See, for me, working in diverse coalitions is the norm, though not since Brandeis have I had to confront the issues of power and privilege that are bound up in all of these relationships.  But, the nature of my coalitions now demand this reflexive analysis, and at the worst, we’ll go down fighting to build a common agenda that best meets our different needs as individuals and group members.  And somewhere in that struggle ideally emerges a platform of universal claims and demands, and the political commitment and breadth to advance it. (Do multicultural coalitions have the power to raise resources to fund our causes?  Now that’s a question for another blog post!) 

Racial and economic residential segregation has rendered the workplace as the key site where non-homophilous interactions take place, and cross-racial and cross-class bonds are formed.  Yet activism (vs. charity) and organizing in most workplaces is prohibited or sanctioned.  I ask us, where do we form our socio-political bonds; what inspires us to action and where and when?  How do we effectively build these diverse coalitions so that we might press nationally to realize goals such as universal healthcare, better public education, an expanded social safety net, the enforcement of our civil and economic rights and claims to citizenship and full participation in society?  It is at the national level where these struggles must unfold, yet our current patterns of local segregation, alienation and control make this opportunity far less likely.  Furthermore, the likelihood that our victorious spoils will be distributed equally is even smaller unless we can build cross-cultural coalitions focused on universal claims.  Sustained, visible activism and a concurrent reduction in contemporary racism, sexism and discrimination depends on it. 
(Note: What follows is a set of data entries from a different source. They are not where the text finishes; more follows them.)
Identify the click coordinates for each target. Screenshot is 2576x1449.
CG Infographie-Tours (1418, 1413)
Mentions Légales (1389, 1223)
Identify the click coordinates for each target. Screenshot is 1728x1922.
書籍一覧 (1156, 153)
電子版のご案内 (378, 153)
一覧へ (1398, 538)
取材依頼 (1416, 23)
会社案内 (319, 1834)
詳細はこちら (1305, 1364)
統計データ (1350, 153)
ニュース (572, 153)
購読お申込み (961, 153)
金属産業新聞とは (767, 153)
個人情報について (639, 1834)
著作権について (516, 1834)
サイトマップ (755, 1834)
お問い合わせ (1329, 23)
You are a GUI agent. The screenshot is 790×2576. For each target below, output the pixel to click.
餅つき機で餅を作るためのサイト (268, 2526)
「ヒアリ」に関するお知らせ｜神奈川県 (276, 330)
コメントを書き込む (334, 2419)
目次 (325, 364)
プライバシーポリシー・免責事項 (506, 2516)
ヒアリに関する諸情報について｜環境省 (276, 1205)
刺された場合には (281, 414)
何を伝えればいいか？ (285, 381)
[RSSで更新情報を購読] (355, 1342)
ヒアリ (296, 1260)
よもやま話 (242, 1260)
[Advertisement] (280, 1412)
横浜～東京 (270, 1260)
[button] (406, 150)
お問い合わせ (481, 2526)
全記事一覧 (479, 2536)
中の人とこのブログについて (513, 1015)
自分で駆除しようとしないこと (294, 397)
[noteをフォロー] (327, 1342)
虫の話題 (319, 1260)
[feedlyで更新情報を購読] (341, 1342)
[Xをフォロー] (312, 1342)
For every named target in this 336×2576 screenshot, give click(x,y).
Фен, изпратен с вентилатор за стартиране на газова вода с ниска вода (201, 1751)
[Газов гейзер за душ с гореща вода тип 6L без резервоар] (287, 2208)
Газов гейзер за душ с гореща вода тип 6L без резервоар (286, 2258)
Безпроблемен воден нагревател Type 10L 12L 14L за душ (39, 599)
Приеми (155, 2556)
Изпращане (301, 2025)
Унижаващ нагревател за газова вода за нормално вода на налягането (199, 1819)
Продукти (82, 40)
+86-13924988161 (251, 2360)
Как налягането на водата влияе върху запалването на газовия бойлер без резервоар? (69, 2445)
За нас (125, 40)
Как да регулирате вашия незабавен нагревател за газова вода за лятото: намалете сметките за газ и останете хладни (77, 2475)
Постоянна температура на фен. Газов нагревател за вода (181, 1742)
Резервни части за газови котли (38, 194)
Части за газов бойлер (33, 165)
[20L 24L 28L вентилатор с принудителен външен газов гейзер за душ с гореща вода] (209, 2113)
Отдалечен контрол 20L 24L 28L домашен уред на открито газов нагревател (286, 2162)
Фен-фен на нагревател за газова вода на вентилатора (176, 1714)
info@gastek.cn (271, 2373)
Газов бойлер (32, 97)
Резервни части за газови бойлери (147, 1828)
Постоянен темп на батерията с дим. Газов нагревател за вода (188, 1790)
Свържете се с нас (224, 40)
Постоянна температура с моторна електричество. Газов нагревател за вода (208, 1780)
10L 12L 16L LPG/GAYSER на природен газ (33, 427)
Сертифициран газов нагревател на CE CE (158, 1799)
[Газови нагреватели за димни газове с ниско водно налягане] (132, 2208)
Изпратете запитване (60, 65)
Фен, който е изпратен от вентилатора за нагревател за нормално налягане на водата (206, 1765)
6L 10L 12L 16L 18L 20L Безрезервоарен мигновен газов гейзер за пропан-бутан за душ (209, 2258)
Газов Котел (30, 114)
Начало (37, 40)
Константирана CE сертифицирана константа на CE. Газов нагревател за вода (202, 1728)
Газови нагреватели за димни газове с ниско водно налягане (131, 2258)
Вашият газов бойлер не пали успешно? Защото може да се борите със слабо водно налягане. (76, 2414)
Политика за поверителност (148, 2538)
Let the arguments about universalism v. particularism begin.

For now I’ve spared you the analysis of activism and policymaking by urban liberals v. progressives v. conservatives and the roles of race and class.

 


1 Response to “The Need for Diverse Coalitions”


  1. October 30, 2007 at 6:16 am

    “Wizened”?

    Leaving aside my wrinkled countenance, I have to think about your full point… but I would offer this observation initially: I think you’re observation about the state of the anti-war movement is well placed. I’ve been feeling for months that opposition to the war is narrow and stuck and needs to broaden its appeal. I think a lot of people don’t see that the “sea of white faces” means that something is not quite right – or at least not drawing widely enough – in how the antiwar movment is crafting its message… or something. Until a real cross-section can get drawn back into opposing the war (which I think was there when the war was first proposed in 2002-3), I don’t think we can get anywhere… which gos back to your larger point… how is that supposed to happen?